Posted: 11 February 2019 | | No comments yet

The Basque Country is combining centuries of knowledge with the very latest technology to sustain its prized fishing industry. Jenny Linford reports.

Serrats products Basque region

A seagoing, boat-building people, the Basque community have long looked to the Cantabrian sea as a valuable resource. Indeed, the first commercial whalers were the seventh- and eighth-century Basques and to this day commercial fishing for fish ­– including anchovies and tuna – forms an important part of the Spanish Basque Country economy in its coastal regions.

While traditional fishing methods – trolling (fishing with baited hooks) and pole and line fishing – are still used, a visit to the region reveals the extent to which, in the 21st century, science and technology are now playing their part in the local fishing industry. Central to this process is AZTI, a technology centre and research institute established in 198I by the Basque Government and now run as a private foundation. Initially founded as a specialist in fisheries management, over the decades AZTI’s work has expanded beyond this to encompass the world of food with its staff now numbering over 240 people. ‘Transforming science into business’ is one of AZTI’s straplines and its work for clients is wide-ranging. In food research, for example, advertised areas of expertise on offer include state-of-the-art food preservation processes and technology, production efficiency, sensory analysis, new health food products development and trichloroanisole (TCA) analysis and atmospheric capture in wineries.

Given its origins, however, AZTI’s knowledge of fisheries fundamentally underpins its work. “AZTI is orientated specifically to the sea and the health of the sea,” explains AZTI’s Scientific Director Xabier Irigoien. “We try and deal with the whole chain, starting with the environment and ending with the consumer. One of our catchphrases is ‘from the ecosystem to the plate.’” The issues of sustainability and traceability are important ones in the food-supply chain and these are both areas in which AZTI does a lot of work, notably with regard to tuna fish.

deadheading tuna

Manual deheading machinery is used. CREDIT: Serrats.
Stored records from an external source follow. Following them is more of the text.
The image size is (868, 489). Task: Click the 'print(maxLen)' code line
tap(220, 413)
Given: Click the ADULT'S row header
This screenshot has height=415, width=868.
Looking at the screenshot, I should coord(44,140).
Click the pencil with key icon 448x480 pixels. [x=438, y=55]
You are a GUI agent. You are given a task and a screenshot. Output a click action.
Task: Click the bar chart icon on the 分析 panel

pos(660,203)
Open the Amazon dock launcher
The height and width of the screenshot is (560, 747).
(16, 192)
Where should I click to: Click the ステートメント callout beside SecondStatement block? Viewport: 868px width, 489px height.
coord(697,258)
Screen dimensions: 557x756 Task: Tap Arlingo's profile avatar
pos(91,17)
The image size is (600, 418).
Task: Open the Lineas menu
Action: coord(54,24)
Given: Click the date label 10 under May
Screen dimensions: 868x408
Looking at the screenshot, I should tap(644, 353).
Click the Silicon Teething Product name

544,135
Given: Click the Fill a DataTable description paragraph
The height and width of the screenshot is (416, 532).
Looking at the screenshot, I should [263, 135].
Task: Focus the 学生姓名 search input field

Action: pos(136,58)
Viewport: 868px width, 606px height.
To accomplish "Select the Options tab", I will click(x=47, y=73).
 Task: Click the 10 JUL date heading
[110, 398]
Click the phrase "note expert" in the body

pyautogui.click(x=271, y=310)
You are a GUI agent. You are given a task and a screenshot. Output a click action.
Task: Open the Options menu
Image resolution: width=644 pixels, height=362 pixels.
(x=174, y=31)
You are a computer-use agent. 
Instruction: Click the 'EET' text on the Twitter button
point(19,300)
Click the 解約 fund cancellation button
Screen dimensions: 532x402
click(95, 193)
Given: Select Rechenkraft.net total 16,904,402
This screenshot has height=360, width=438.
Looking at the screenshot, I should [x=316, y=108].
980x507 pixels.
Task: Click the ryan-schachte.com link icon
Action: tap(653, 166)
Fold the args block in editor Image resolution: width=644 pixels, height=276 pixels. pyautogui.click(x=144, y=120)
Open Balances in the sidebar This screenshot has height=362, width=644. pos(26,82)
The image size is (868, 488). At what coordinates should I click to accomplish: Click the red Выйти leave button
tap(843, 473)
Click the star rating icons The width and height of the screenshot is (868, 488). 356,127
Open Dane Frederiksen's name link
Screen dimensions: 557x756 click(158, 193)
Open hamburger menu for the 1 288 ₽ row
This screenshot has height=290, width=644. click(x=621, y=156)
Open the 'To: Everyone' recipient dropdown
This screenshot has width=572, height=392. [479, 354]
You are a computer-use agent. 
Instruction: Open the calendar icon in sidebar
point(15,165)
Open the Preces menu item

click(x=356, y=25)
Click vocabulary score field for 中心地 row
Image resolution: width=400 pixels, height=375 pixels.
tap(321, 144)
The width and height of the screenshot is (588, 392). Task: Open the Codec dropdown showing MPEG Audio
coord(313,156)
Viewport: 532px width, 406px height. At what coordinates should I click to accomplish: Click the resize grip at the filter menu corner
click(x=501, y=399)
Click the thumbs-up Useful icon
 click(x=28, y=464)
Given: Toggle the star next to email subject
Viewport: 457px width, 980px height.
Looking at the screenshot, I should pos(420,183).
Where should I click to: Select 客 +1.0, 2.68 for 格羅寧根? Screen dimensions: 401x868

Artisanal Elaboration of White Tuna (Albacore) Preserves.

In order to try and sustainably manage tuna populations around the world, quotas are set for various tuna fisheries, explains AZTI’s Head of Research Josu Santiago, who has been at AZTI since it was first established and possesses considerable experience in this field. Setting these quotas is far from straightforward. They require negotiating agreement among interested parties through international organisations, such as the International Commission for the Conservation of Atlantic Tuna (ICCAT), to which AZTI sends its scientists (including Santiago) to contribute their advice and data to working committees. “Ten to fifteen years ago, science didn’t matter in the decision-making process,” says Santiago. He cites an example from 2006 where the scientific advice to restrict the catch of Atlantic and Mediterranean tuna to 15,000 tonnes was ignored, with ICCAT instead setting double that amount as its quota. “Fortunately, now that has changed; they do listen to scientific advice.” 

Ten to fifteen years ago, science didn’t matter in the decision-making process. Fortunately that has now changed, they do listen to scientific advice

AZTI has also developed technology specifically to be used by the fishing industry in a number of ways. An example that Irigoien gives is the development of FLBEIA Software, a simulation toolbox. “This allows fisheries to simulate management strategies and to see – before these are actually implemented – what the impacts for the fish population, the fishery and the business side would be,” explains Irigoien. “We developed it 25 years ago and demand for it is increasing.” Another modelling tool developed by AZTI is Bonicho, designed to “help the fishermen choose where to go to find albacore tuna. We use oceanographic models and satellite information to suggest where the fish are likely to be. It’s aimed at reducing costs for the fishermen. They have quotas so they can’t catch more, but if you reduce the travel they spend searching for the fish, then you reduce their costs and improve their profits.”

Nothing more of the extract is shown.